» SOURCE PASSAGE
========================================================================

4 thoughts on “Comics from the Seattle/King County Clinic, part two: The Volunteers

    1. Thanks, Angela! The Seattle/King County Clinic is on hiatus for 2019 while KeyArena is under construction. The organizers are working to identify a location for 2020. You can get updates at their website: There is a link on that page for how you can volunteer at other free clinics.

      The dogs at the Seattle/King County Clinic are with Hope Animal-Assisted Crisis Response: .

  1. I volunteered at the clinic last year and the kindness of patients and volunteers described in these comments is spot on. While I volunteered, a provider said the same thing to me as in one of these comments: “this is amazing, but it shouldn’t exist”. That sentiment has stuck with me. How can we fail to provide healthcare to people at such an epic proportion that our answer is to ask them to stand in line for hours at an arena 4 days out of the year to receive the care they need. The clinic is an amazing feat of collaboration, amazing volunteers and incredibly gracious patients, but I look forward to a day we wouldn’t dream of needing it.

========================================================================

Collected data
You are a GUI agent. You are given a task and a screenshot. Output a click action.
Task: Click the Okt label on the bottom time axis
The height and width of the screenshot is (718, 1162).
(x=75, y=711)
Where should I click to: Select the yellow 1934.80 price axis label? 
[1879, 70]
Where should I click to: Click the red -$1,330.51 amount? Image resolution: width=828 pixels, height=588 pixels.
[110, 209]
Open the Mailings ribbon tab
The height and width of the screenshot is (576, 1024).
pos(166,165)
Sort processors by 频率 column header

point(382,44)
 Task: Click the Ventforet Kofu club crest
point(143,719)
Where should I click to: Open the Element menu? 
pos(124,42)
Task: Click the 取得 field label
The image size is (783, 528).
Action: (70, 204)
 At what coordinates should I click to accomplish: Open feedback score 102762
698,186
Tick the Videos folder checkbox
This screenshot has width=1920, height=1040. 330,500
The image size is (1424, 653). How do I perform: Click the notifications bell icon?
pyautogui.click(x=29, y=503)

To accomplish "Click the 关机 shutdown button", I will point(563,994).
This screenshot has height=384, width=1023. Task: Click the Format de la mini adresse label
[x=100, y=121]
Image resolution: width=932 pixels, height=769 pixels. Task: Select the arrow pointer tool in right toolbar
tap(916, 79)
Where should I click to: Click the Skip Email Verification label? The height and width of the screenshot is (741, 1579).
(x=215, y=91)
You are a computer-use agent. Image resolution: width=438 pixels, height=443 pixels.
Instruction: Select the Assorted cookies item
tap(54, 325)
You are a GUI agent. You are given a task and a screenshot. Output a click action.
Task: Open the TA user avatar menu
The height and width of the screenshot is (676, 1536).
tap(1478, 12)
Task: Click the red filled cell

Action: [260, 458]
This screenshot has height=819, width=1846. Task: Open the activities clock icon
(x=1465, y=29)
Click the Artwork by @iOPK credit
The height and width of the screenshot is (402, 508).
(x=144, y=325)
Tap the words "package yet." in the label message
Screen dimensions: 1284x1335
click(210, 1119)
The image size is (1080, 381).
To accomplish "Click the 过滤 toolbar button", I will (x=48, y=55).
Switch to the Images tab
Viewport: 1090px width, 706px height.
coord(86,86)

========================================================================

» TASKS AND EXERCISES
1/ In the comments about the Seattle/King County Clinic, which group are the dogs at the clinic with?
2/ Resume the comments about the Seattle/King County Clinic, picking up after their final sentence.
None of the items have any bearing on what is asked here.

» ANSWER LIST
1/ Hope Animal-Assisted Crisis Response

2/
  2. Thank you for sharing these comics! I have similar feelings and experience like they describe in the comics. I’m currently volunteering in both clinical and administration settings in a local hospital. I assist the nurses and provide basic care to patients. Unlike those pre-med students, my hope is to gain experiences and learn how to interact with patients in a professional manner. I’m the first one in my family pursuing a career in health related field. At first, I was a little shy to ask the patients and nurses if I can help. Few months later, I became more professional and knowledgeable. I meet patients with different backgrounds and ethnicities. Some patients really hope someone can talk with them to distract their attentions to pain. I can tell they appreciate my help even though it’s a small thing. Nurses here are nice and collaborative. I feel so grateful of being a part of the program and the floor. During the time as a volunteer, I realize my foreign language proficiency can help patients speaking Mandarin and Cantonese. So I took the tests and became a certified medical interpreter last year. I really want to use my personal strength to help as much patients as I can. Although I don’t have my own dog, I can see how comfort dogs build up a bridge between doctors and patients. They do a great job on completing various tasks. I hope more hospitals can provide dog comfort services for patients survive from surgeries.